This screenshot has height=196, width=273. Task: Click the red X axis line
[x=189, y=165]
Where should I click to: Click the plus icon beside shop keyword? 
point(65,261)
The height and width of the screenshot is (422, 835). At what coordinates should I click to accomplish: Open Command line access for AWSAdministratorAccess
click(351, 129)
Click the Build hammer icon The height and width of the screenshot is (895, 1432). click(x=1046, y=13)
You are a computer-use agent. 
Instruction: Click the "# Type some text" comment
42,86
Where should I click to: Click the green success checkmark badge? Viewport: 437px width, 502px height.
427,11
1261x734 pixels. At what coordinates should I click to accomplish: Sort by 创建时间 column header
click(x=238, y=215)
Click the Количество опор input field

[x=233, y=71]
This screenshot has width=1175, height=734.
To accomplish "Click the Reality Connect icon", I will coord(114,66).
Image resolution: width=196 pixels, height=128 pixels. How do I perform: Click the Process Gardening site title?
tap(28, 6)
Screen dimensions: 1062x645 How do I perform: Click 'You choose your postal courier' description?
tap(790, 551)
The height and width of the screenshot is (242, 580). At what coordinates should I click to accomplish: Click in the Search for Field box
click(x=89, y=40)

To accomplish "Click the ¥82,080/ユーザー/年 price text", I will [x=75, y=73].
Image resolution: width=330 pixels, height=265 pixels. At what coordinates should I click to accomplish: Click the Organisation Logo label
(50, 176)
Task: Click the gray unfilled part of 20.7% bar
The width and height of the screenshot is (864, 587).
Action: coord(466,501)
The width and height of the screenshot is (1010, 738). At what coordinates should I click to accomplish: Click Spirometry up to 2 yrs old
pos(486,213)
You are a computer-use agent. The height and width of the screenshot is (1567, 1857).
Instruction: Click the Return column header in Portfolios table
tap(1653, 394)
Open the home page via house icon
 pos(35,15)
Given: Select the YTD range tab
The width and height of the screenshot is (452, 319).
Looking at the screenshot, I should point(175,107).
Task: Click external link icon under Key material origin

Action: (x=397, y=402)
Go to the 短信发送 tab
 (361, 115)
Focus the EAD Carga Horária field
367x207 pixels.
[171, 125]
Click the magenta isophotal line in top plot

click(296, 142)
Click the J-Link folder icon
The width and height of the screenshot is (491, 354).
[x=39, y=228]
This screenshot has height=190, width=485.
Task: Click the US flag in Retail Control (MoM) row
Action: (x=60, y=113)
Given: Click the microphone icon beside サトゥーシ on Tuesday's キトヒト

══════════════════════════════

Return every line of the items above that contains the word "perform".

Result of this exercise →
Image resolution: width=196 pixels, height=128 pixels. How do I perform: Click the Process Gardening site title?
Screen dimensions: 1062x645 How do I perform: Click 'You choose your postal courier' description?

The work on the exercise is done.